Tirage au sort: révolution
ou gadget démocratique?

A Bruxelles, 40 citoyens tirés au sort débattront de la mobilité. Une première pour la région, même si d’autres expériences ont vu le jour en Belgique comme en Fédération Wallonie-Bruxelles.

Laisser le hasard composer des assemblées délibératives, fortune assurée ?

À Bruxelles, 40 citoyens tirés au sort débattront de la mobilité. Une première pour la région, même si d’autres expériences ont vu le jour en Belgique comme en Fédération Wallonie-Bruxelles.

À partir du 21 octobre, et à quatre reprises jusqu’au 19 novembre, 40 citoyens travailleront et formuleront des propositions sur la mobilité à Bruxelles. Un comité scientifique composé d’universitaires et d’experts supervisera les débats. Les recommandations citoyennes seront débattues au parlement et transmises au gouvernement et aux administrations afin d’alimenter le plan régional de mobilité, dont la finalisation est prévue en 2018.

«On se sent plus fort à porter une idée à plusieurs, fruit d’un consensus, que de garder la sienne pour soi.», Dimitri Lemaire, cofondateur de Particitiz

C’est l’association Particitiz qui est chargée de sélectionner les participants. Environ 8.000 citoyens habitant la région ont été extraits des pages blanches. Ensuite, le parlement bruxellois leur a envoyé une invitation à participer au panel et à s’inscrire sur un site web pour répondre à diverses questions sociologiques. En tout, 300 personnes se sont inscrites. Afin de représenter au mieux la population, le tirage au sort s’est basé sur divers critères comme le genre, le lieu de résidence, l’âge, le niveau d’études ou le mode de transport utilisé. Pour Dimitri Lemaire, cofondateur de Particitiz, une telle méthodologie permet de représenter globalement la population bruxelloise. «Même si l’idéal serait d’avoir accès au registre national», souligne-t-il, en précisant que son association fait du lobbying à ce sujet. Quand on lui parle de participation citoyenne, il vous reprend, en lui préférant le terme de délibération. «C’est une distinction importante: la participation, au sens large, permet à chacun d’avoir son mot à dire, de donner ses idées, mais cela reste généralement une collection d’avis individuels. La délibération permet aux citoyens, avec leurs avis, leurs opinions, de rencontrer d’autres citoyens, ce qui favorise l’échange et le débat pour formuler des propositions portées par un groupe.» Selon Dimitri Lemaire, il y a à travers ce processus délibératif le développement d’une nouvelle citoyenneté qui émerge de ces panels. «On se sent plus fort à porter une idée à plusieurs, fruit d’un consensus, que de garder la sienne pour soi.» Pour le cofondateur de Particitiz, ces processus délibératifs finiront tôt ou tard par s’institutionnaliser, en intéressant de plus en plus de citoyens. «C’est nécessaire parce que les citoyens ont envie de participer, d’avoir leur mot à dire… Le politique doit les reconquérir, en leur ouvrant la porte aux décisions de façon périodique et régulière.»

Un panel à quotas

Tandis que le parlement bruxellois lance ce premier panel citoyen, une autre assemblée vient presque d’en terminer avec cette initiative. En l’occurrence, le parlement de la Fédération Wallonie-Bruxelles. Ici, il était question d’évoquer l’Europe et son avenir. Le débat s’est déroulé le 1er juillet et le 23 septembre et a rassemblé 94 citoyens. À l’instar d’une démarche parlementaire classique, la résolution tirée de ces deux journées a été présentée en commission et fera l’objet d’une présentation en séance plénière en novembre avant d’être transmise aux autorités européennes.
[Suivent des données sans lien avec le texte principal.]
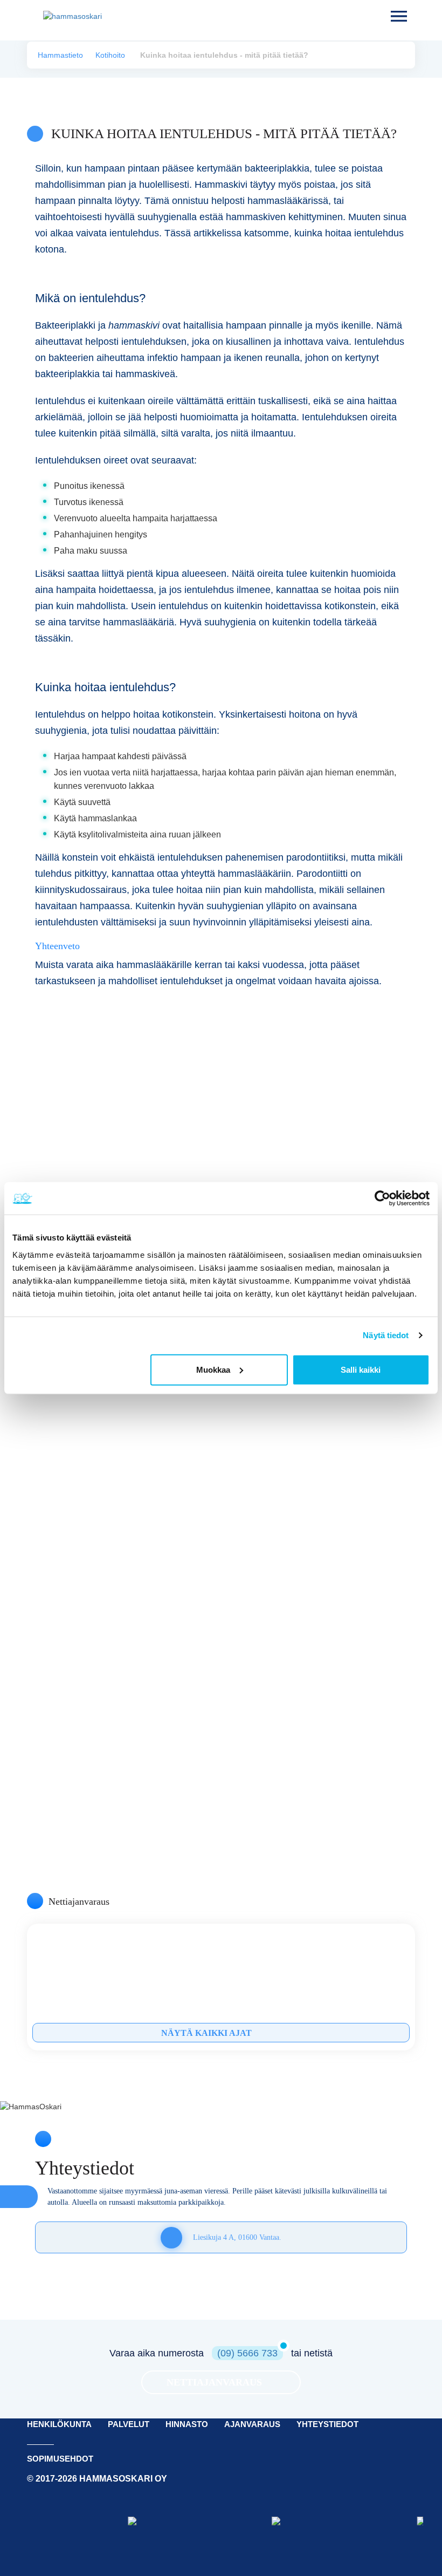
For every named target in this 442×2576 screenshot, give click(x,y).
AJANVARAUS (252, 2424)
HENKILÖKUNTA (59, 2424)
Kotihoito (110, 55)
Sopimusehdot (60, 2458)
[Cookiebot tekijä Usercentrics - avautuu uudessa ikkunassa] (382, 1198)
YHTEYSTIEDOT (327, 2424)
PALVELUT (128, 2424)
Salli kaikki (361, 1369)
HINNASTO (186, 2424)
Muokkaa (213, 1369)
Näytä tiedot (386, 1335)
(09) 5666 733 (247, 2353)
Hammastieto (60, 55)
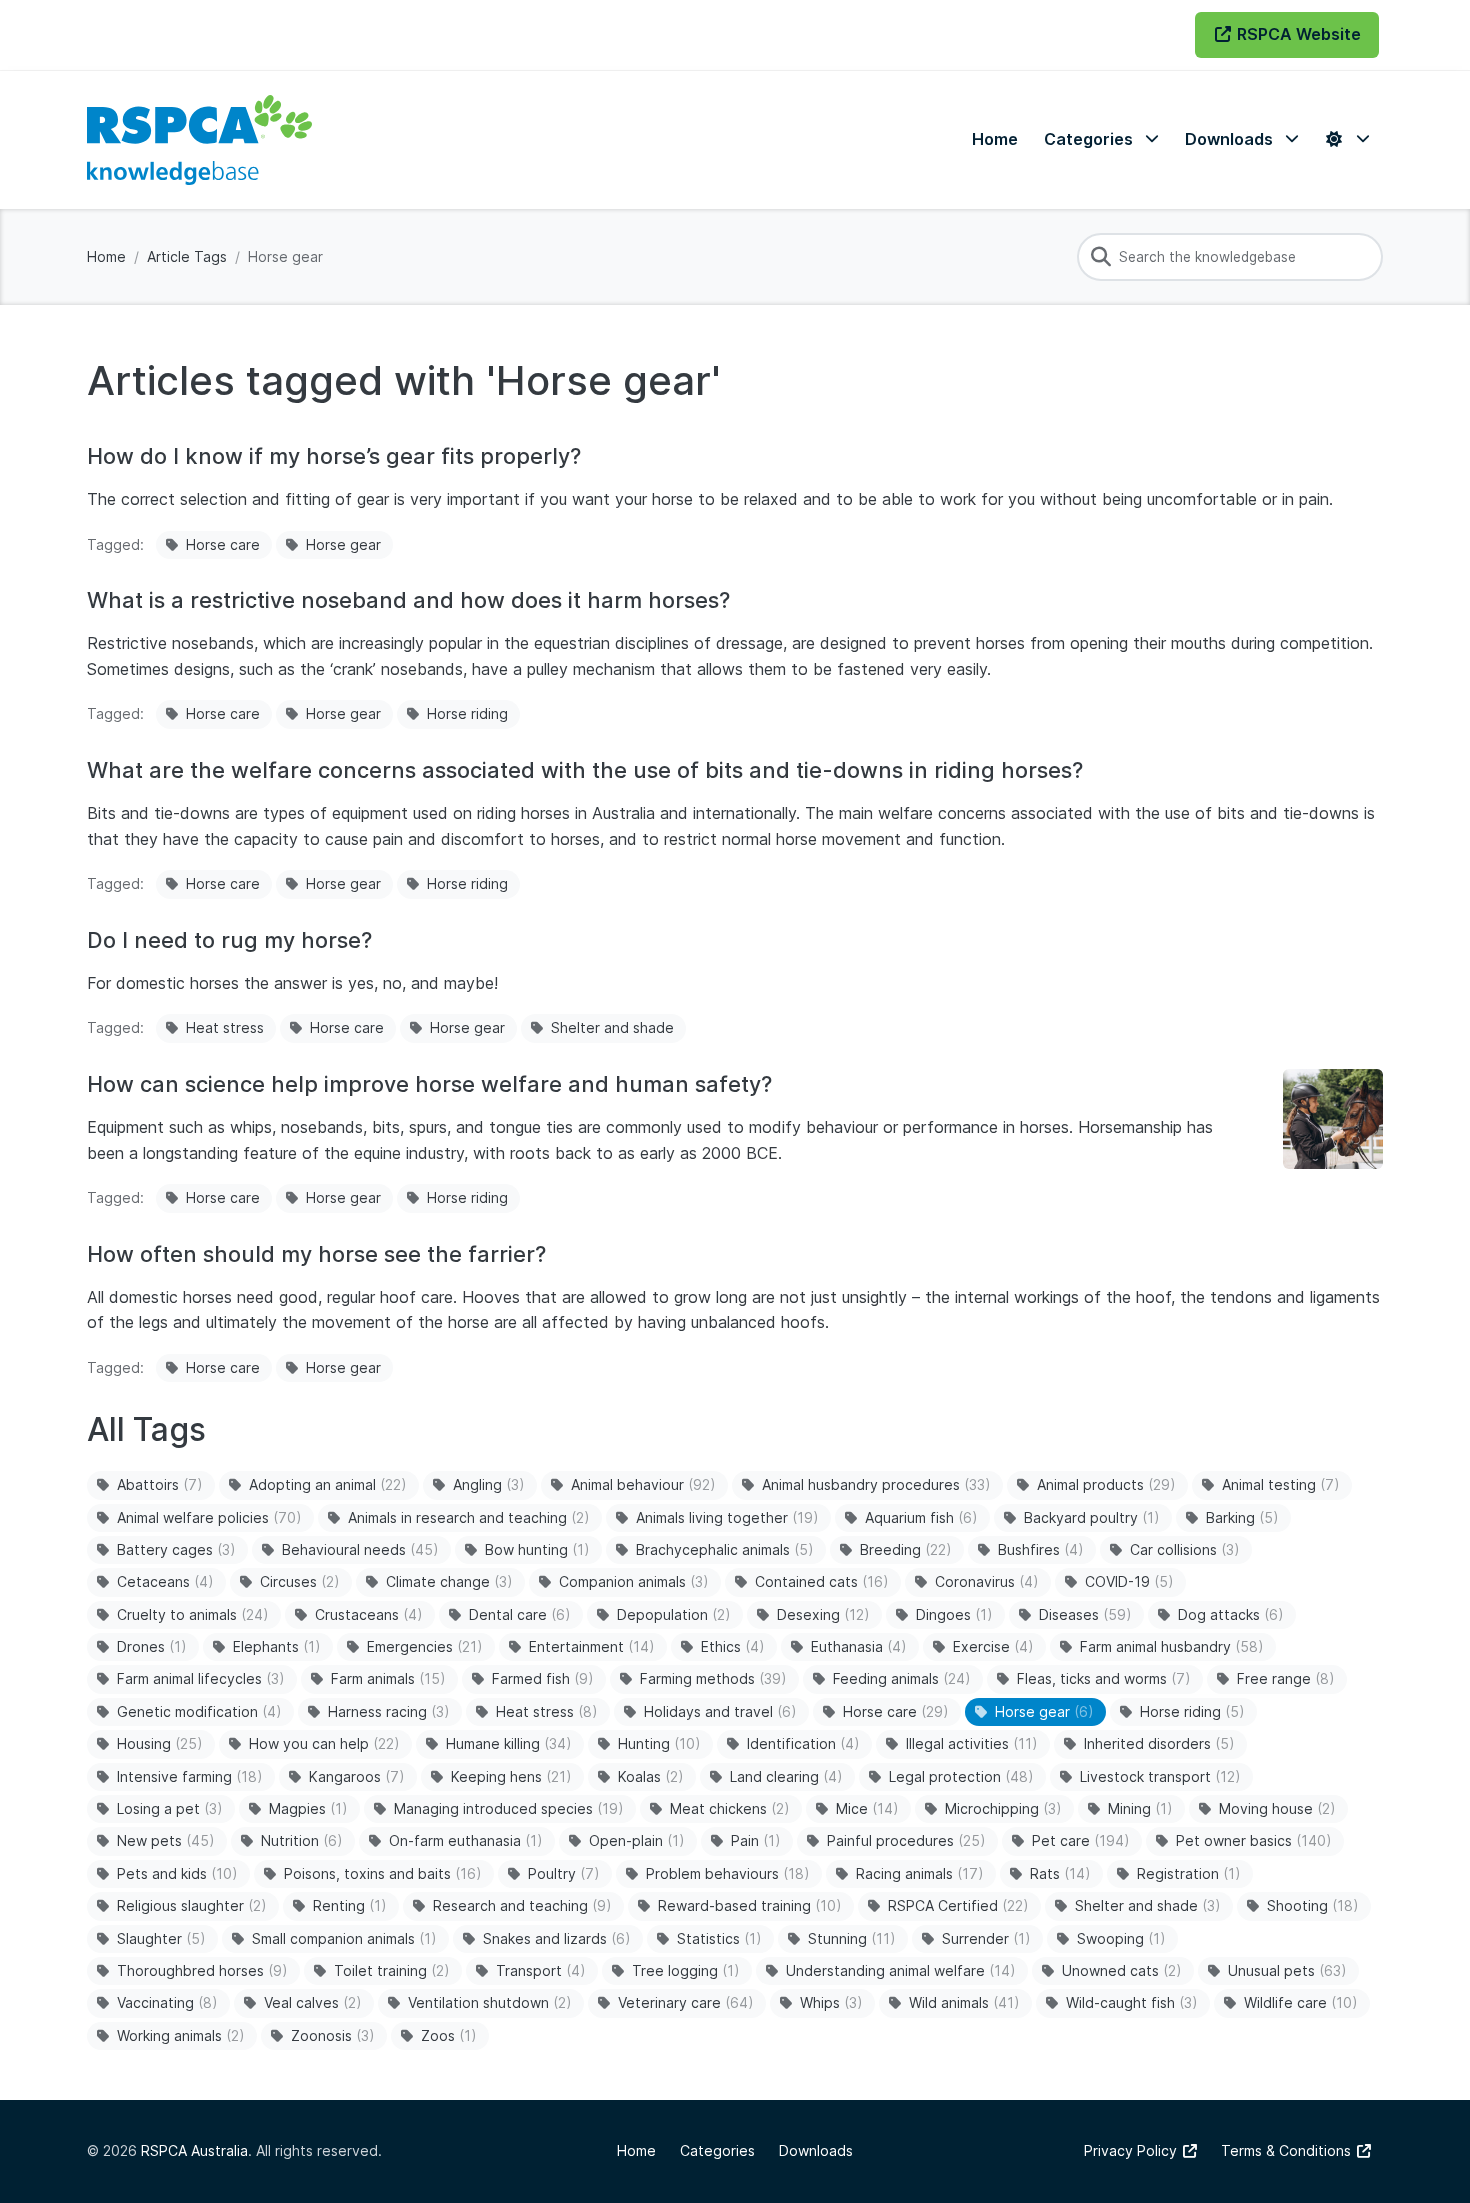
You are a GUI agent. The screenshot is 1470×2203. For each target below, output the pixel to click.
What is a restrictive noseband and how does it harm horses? (408, 600)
Contrairement au tirage au sort bruxellois sur la base des pages blanches, le panel francophone s’est fait sur celle d’un appel à candidatures, qui a intéressé un millier de citoyens. C’est l’ULB qui s’est chargée de la sélection. «On a essayé d’obtenir un panel qui se rapproche de la réalité francophone. On a eu une représentation proportionnelle en fonction des provinces, selon l’âge et le niveau de diplôme», précise Jean-Benoît Pilet, professeur de sciences politiques. Néanmoins, des corrections ont dû être apportées. «Par exemple, sur les 1.000 personnes candidates, on avait une surreprésentation de candidats diplômés de l’enseignement supérieur. On a corrigé cela, en fixant des quotas. On est arrivé aussi à constituer un panel avec 50% d’hommes, 50% de femmes alors qu’on sait qu’il y a des biais participatifs en défaveur des femmes.»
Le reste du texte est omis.